I walked toward the spot where Farida had fallen, my feet stumbling over the freshly dead, avoiding those who fought all around me, forced to drop to my knees and to crawl on all fours to reach her, to lay my hands on the flesh and on the heads. The wind was blowing in my face, carrying the full stink of the rotting corpses and the fevered cries of struggling men.
Farida had gone to ground at the beginning of Mohamed Mahmoud Street. I made it there and looked for her body, but I couldn’t find it. It had vanished beneath the others and nothing of it could be seen, and I thought to myself that hell would end now, and that there was no point in burying her.
And I turned back toward the square and the setting sun, to find that all the bodies were gone away. They were gone, along with the stage—there was nothing at all on the ground and nothing behind me.
My knees were touching the asphalt. There were no bodies beneath me, not even Farida’s.
I studied the streets on every side—Qasr al-Aini, and Mohamed Mahmoud, and Talaat Harb—and there was nothing in any of them: no cars, no people. I was alone.

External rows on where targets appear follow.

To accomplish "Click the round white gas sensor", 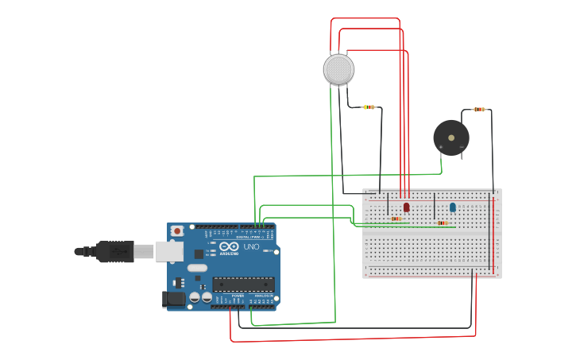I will click(338, 69).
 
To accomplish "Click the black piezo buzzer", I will click(450, 137).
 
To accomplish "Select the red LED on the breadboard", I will click(406, 207).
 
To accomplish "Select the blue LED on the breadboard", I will click(452, 207).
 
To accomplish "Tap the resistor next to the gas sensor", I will click(369, 107).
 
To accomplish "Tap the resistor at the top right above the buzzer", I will click(478, 110).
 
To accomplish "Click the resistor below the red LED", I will click(396, 219).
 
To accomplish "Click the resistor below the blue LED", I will click(442, 223).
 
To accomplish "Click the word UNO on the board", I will click(251, 247).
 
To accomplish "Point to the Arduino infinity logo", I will click(230, 247).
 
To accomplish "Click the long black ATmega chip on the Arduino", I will click(243, 284).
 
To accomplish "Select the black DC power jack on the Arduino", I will click(174, 299).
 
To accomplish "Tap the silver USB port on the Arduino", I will click(169, 251).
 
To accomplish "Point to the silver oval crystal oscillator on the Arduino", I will click(197, 268).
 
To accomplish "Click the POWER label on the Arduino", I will click(238, 296).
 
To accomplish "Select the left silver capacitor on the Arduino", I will click(195, 297).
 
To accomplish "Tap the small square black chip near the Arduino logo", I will click(199, 254).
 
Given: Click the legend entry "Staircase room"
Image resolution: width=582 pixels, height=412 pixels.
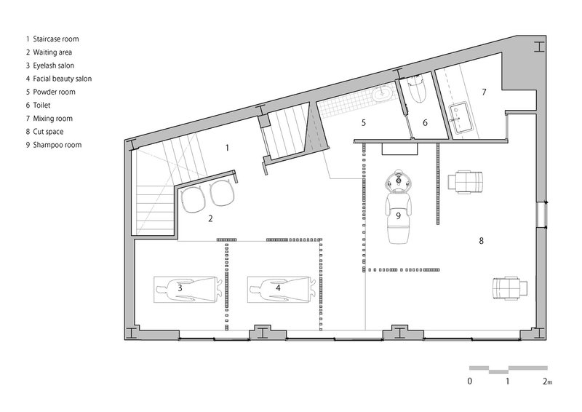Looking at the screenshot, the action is click(x=56, y=39).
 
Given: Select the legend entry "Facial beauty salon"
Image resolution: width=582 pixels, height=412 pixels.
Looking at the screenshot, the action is click(x=63, y=79).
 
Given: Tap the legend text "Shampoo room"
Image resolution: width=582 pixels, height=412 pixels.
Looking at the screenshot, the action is click(x=57, y=145).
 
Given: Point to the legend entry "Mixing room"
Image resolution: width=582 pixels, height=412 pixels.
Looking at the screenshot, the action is click(x=52, y=119).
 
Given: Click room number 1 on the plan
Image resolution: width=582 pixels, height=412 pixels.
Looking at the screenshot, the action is click(x=227, y=148).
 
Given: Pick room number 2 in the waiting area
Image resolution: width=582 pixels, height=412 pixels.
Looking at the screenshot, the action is click(x=210, y=218).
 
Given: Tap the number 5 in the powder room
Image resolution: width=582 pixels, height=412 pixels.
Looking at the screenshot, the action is click(x=364, y=122).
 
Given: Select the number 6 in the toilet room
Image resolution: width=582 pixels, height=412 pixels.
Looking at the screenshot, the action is click(x=426, y=122).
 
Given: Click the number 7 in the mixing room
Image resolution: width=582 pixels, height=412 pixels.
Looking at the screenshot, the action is click(x=484, y=92).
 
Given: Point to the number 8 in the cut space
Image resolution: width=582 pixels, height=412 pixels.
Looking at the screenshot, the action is click(x=482, y=241).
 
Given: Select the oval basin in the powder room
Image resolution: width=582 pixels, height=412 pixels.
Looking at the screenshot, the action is click(x=381, y=93).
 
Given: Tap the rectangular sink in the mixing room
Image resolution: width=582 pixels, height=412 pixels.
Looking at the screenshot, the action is click(x=461, y=117).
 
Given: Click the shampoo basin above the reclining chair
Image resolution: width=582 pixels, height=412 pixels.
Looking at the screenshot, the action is click(x=398, y=181).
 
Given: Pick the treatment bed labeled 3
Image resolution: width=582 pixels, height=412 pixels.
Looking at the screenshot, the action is click(x=186, y=290).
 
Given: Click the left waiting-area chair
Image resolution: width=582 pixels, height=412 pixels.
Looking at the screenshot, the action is click(x=193, y=199).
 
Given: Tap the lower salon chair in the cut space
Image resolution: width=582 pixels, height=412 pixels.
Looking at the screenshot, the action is click(x=510, y=288).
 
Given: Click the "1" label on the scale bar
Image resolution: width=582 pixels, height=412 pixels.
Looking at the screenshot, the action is click(x=507, y=381).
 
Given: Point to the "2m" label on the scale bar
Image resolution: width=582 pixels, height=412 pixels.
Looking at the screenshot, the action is click(x=548, y=381).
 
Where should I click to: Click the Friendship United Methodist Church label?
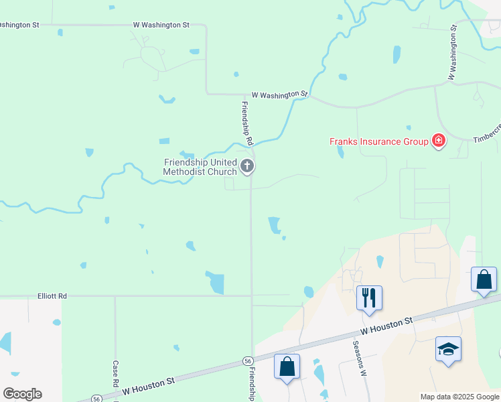[x=200, y=167]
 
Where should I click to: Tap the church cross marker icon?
[x=247, y=166]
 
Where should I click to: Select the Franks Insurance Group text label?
[x=378, y=141]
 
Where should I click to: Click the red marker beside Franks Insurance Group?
[x=439, y=141]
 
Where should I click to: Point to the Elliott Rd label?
[x=52, y=295]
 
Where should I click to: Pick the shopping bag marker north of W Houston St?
[x=484, y=279]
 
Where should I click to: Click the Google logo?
[x=22, y=393]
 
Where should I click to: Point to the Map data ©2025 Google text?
[x=459, y=397]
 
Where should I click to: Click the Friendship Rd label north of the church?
[x=246, y=123]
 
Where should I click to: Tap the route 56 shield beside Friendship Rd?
[x=248, y=361]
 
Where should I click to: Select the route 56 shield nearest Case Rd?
[x=97, y=398]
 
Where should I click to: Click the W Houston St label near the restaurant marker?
[x=386, y=326]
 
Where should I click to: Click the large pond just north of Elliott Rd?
[x=216, y=283]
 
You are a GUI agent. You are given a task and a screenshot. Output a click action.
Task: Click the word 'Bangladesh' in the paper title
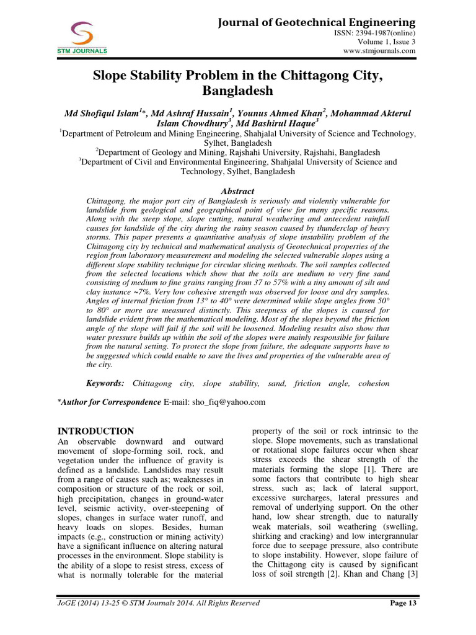pyautogui.click(x=238, y=92)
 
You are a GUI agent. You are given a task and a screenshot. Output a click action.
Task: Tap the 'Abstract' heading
pyautogui.click(x=237, y=191)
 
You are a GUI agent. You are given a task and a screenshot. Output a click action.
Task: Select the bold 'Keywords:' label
pyautogui.click(x=105, y=383)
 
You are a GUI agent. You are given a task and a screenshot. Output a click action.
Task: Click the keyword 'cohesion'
pyautogui.click(x=374, y=383)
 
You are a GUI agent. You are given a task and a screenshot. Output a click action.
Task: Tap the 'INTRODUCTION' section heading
pyautogui.click(x=95, y=431)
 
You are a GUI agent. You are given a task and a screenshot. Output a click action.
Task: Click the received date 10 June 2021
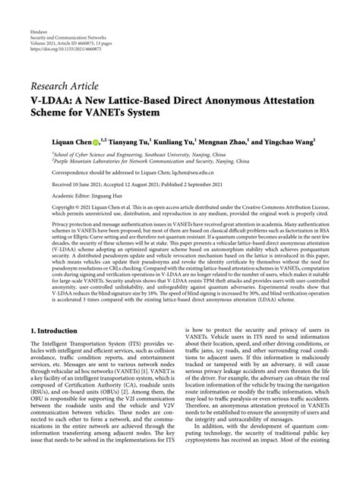87,184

And slowly but surely, I saw hell come to an end.
Every sound around me was gone away, except for the sound of the wind that blew and stirred my clothes. Then even that slackened, until it was no more and the sound of it was gone from my ears.
And I heard no sound save my own heart beating in the midst of the silence—nothing around me now save the buildings of hell, its streets, and lanes, and shop signs, no trace of man at all. And then my heartbeat slowed, and its sound faded until it was gone.
I no longer heard anything at all.
Then I saw that I had been a policeman in the world, and I saw that I had been a policeman in many different lives in many hells, and a million million images passed before me in which I saw everything: how I had tormented people and been tormented by them.
And I saw that hell was eternal and unbroken, changeless and undying; and that in the end, all other things would pass away and nothing besides remain. And I knew that I was in hell forevermore, and that I belonged here.